Due uomini di bronzo in posizione stante e atteggiamento fiero, gonfio il petto nell’uniforme, che danno le spalle ad un pilone bianco solenne come un obelisco. Questo è il ritratto di due monumenti: quello a Luigi Razza a Vibo Valentia e quello a Francesco Baracca a Lugo di Romagna. Sono quasi coetanei: il monumento calabrese è opera di Fortunato Longo, un artista di origine reggina, ed è datato 1938; la statua lughese, invece, risale al 1936 ed è stata realizzata da uno scultore faentino, Domenico Rambelli. La statua vibonese ebbe l’onore di essere inaugurata dal Duce in persona, nel corso di una visita, rimasta agli annali, in quella città che per suo stesso impulso da Monteleone mutò nome in Vibo Valentia, in omaggio ai fasti classici. Per la statua di Baracca, invece, si scomodarono “solo” alcuni dei più importanti gerarchi. Probabilmente contò la statura dei personaggi in rapporto al regime: Luigi Razza fu un fascista della prima ora, e ministro dei Lavori pubblici per i primi otto mesi del 1935. Francesco Baracca, invece, fu un eroe della prima guerra mondiale che il fascismo non l’aveva mai conosciuto. Poteva essere assunto (e in effetti lo fu) nel pantheon delle figure eroiche pre-fasciste o dei modelli ante litteram del perfetto campione di virtusfascista, ma con le fortune di Mussolini e della sua avventura dittatoriale non ebbe a che fare. Era un conterraneo del Duce, questo sì, ma significava poco o niente.

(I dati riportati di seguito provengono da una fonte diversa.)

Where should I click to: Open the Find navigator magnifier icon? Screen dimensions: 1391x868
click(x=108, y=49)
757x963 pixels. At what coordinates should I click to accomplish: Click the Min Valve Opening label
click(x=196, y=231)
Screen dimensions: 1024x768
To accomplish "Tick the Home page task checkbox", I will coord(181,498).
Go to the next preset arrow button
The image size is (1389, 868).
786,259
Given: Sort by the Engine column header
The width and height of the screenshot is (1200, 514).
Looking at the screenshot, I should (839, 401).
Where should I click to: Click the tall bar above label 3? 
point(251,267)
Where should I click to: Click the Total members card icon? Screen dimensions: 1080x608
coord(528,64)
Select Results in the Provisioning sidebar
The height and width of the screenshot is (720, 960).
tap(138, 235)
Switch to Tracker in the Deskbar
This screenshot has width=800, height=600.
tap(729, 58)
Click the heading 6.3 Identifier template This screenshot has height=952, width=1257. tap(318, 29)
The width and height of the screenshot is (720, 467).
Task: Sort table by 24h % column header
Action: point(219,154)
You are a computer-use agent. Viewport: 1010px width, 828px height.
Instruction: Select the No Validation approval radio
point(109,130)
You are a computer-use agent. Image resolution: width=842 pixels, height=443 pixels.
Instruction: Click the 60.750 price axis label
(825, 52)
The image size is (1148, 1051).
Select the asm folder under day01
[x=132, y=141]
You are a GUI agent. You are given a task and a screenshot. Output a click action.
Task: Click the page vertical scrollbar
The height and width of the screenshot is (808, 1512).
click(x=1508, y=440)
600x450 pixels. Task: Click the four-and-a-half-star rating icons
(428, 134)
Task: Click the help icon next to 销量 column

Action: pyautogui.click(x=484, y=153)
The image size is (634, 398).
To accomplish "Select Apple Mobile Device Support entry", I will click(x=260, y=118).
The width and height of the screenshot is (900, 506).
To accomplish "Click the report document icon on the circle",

Così, ad un eroe che contribuisce alla formazione della coscienza fascista si può ben dedicare, anche in linea con la sua identità biografica (Baracca era un asso dell’aviazione), un bel monumento dalla solennità aerodinamica, ma non priva di rimandi a quel simbolismo che piace al Duce. Ragion per cui il piedistallo, simile a un grosso cippo per la verità, su cui è issata la statua di Francesco Baracca ricorda un fascio littorio come lo vedrebbe Botero, mentre a far ombra al simulacro, doveroso omaggio alle prodezze che valgono a Baracca un posto nella storia, ecco possente l’ala di un aereo, talmente stilizzata da sembrare una fusoliera.
Per un eroe organico al fascismo come Luigi Razza, invece, il tono classicista è ancora più alto, ancora più aulico. La statua del vibonese, con il suo piedistallo, poggia su un grosso blocco di marmo ornato da un bassorilievo degno dell’Ara Pacis. Sicché il basamento della scultura è un vero e proprio altare, di cui il pilastro che protegge le bronzee terga del ministro fascista non è che il prolungamento verticale. E la Vittoria alata che, dalla cima d esso, sembra vegliare sulla memoria di Razza, riconduce l’intera struttura a quella più tipica dei monumenti ai Caduti.